# What you have to do:
Rewrite the passage of the property assessment text that begins with "All real property" and ends with "permit more time.", changing every "valuation date" in it to "assessment date".

All real property is valued at its “current value”, which is to reflect the estimated sale price of the “fee simple if unencumbered” interest as of the valuation date. For the taxation years 2013-2016, this valuation date was January 1, 2012 (2012 CVA). For the taxation years 2017-20 the valuation date is January 1, 2016 (2016 CVA), with any increase in value from the 2012 CVA being phased in at 25% in each year, so that the full 2016 value will be effective for 2020. There is no phase in of any reduction in value. For the next cycle of taxation (2021-2024) the valuation date is January 1, 2019 so as to permit more time.
All assessed real property is classified by MPAC for municipal taxation purposes, including, but not limited to, residential, multi-residential, commercial and industrial classes, according to definitions in regulations. Multi-residential, commercial and industrial taxes are generally significantly higher than residential. However, hi-rise residential condominium units are not valued or taxed as multi-residential units but as houses. The province levies a business education tax on commercial and industrial properties significantly higher than that on residential properties, which it is reducing gradually. Municipalities are responsible for setting the tax rates applicable to the different tax classes, which are subject to “ranges of fairness” so that the multi-residential, commercial and industrial tax rates, which are usually higher than residential tax rates are not permitted to exceed a certain multiple of the residential tax rates.
The introduction of “current value” assessment in 1998, and the increases in value experienced for the 2009-2012 taxation years and generally for 2013-2016 have been and are subject to a complicated municipal “capping and clawback” tax system that reduces increases on taxes arising from new assessments, yet also “claws back” reductions arising from reduced values. For changes to properties resulting from re-zoning, demolition, or new construction or alterations, the phasing in of increased assessments is separately regulated and complicated. However, given that the “new” current value has been in place for 18 years, most properties are now at or close to their current value so that they are unlikely to be subject to significant capping or clawback, except for commercial, industrial, or multiresidential properties in Toronto that received tax increases of more than 10%, primarily as a result of being assessed not on their existing use, but on their highest and best use for future development.

# Records shown:
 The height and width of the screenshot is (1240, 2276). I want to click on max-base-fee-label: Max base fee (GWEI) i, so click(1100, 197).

==

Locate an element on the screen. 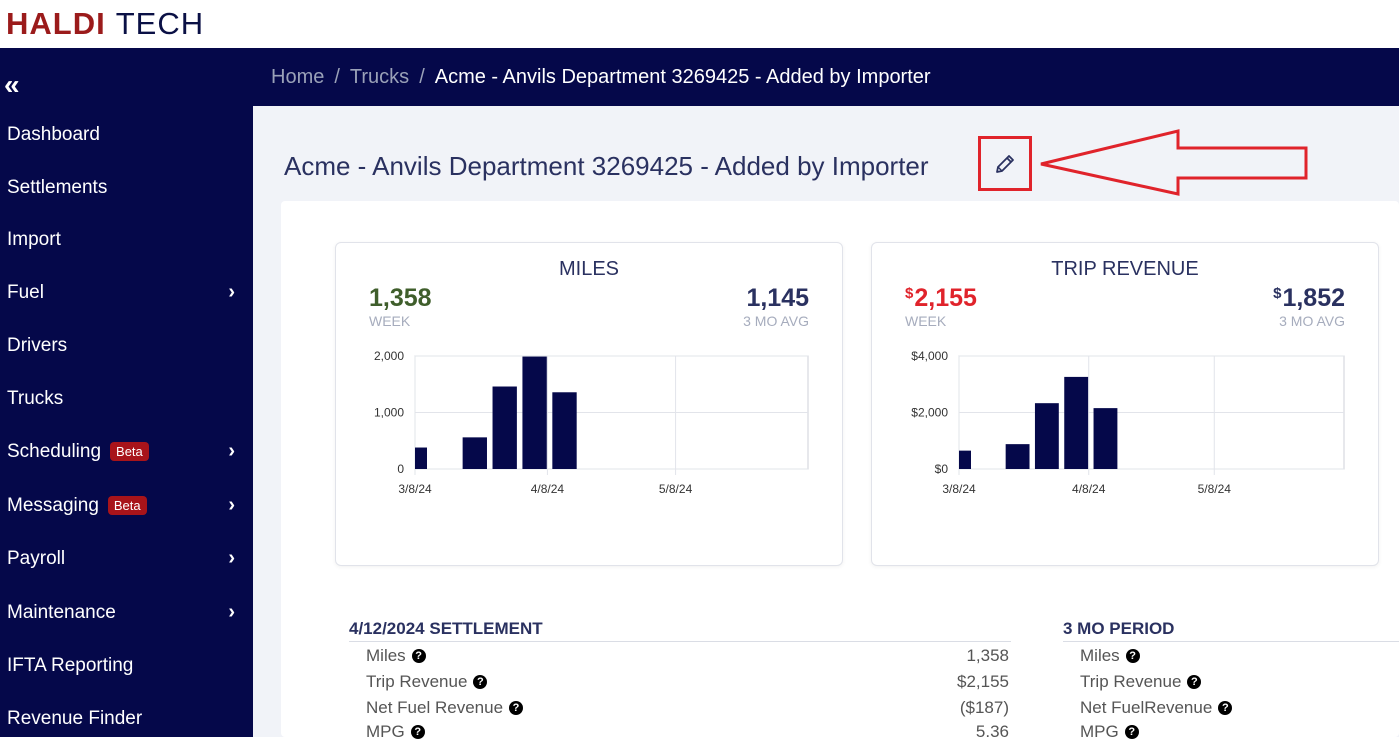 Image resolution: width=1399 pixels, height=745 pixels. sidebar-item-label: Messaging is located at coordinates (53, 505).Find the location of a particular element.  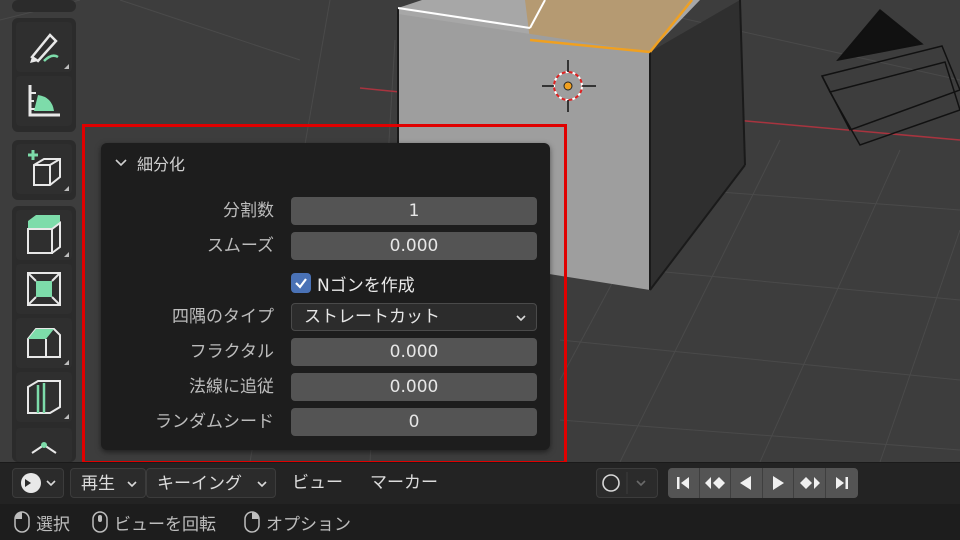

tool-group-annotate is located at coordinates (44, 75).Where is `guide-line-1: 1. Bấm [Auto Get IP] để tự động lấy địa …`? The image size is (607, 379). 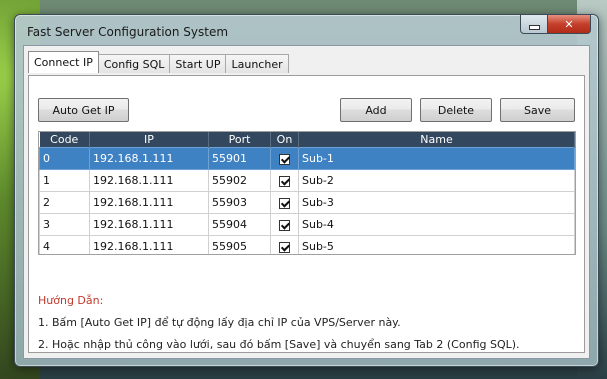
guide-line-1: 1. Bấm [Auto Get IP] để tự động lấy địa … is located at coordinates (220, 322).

# Exercise response:
All real property is valued at its “current value”, which is to reflect the estimated sale price of the “fee simple if unencumbered” interest as of the assessment date. For the taxation years 2013-2016, this assessment date was January 1, 2012 (2012 CVA). For the taxation years 2017-20 the assessment date is January 1, 2016 (2016 CVA), with any increase in value from the 2012 CVA being phased in at 25% in each year, so that the full 2016 value will be effective for 2020. There is no phase in of any reduction in value. For the next cycle of taxation (2021-2024) the assessment date is January 1, 2019 so as to permit more time.